Channel-specific fields: none.Exact payload:{
"phone_number": "255712345678",
"app_key": "YOUR_APP_KEY",
"delivery_method": "whatsapp",
"otp_length": 6,
"minutes_to_expire": 10
}
curl -X POST https://karibu.briq.tz/v1/otp/request \
-H "X-API-Key: YOUR_API_KEY" \
-H "Content-Type: application/json" \
-d '{
"phone_number": "255712345678",
"app_key": "YOUR_APP_KEY",
"delivery_method": "whatsapp",
"otp_length": 6,
"minutes_to_expire": 10
}'
WhatsApp-specific 400s. If the dispatcher cannot resolve a sender + APPROVED briq_otp template (e.g. the platform default isn’t configured, or a custom one is in DRAFT/PAUSED), the response is success: false with a message describing which check failed (NO_DEFAULT_SENDER, TEMPLATE_NOT_APPROVED). Fall back to SMS in your client when this happens.
Error responses
| HTTP | Cause | Shape |
|---|
| 400 | invalid phone, send failure, unsupported delivery_method, WhatsApp dispatcher errors (NO_DEFAULT_SENDER, TEMPLATE_NOT_APPROVED) | envelope with success: false and a message |
| 401 | missing/expired X-API-Key | {"detail": "Invalid or expired API key"} |
| 403 | wrong host, app_key not yours, app_key mismatch with the bound app, workspace not dev-accessible | {"detail": "..."} |
| 422 | malformed body (e.g. non-digit phone, missing fields) | FastAPI validation error |
For the full cross-endpoint error reference, see Error scenarios.
Best practices
- Validate the phone client-side before calling the API: digits-only, country code present, plausible length.
- Store
data.expires_at so your UI can drive a countdown timer; consider polling /v1/otp/status instead of triggering re-sends speculatively.

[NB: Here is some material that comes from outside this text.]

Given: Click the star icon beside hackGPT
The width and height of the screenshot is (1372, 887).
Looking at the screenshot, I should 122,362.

- Cascade channels for reliability. A common pattern: try
"whatsapp" first; on a dispatcher 400, fall back to "sms"; offer "call" as a manual third option.

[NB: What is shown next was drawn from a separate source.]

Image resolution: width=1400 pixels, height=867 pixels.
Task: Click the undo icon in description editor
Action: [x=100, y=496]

- Don’t promise custom WhatsApp wording. The
briq_otp template is fixed by Meta — sender_id and message_template are silently ignored on "whatsapp" and "call".
- Rate-limit your own users. The API does not enforce per-phone request limits — your application should.
- Never log the plaintext code. It only exists in transit to the recipient.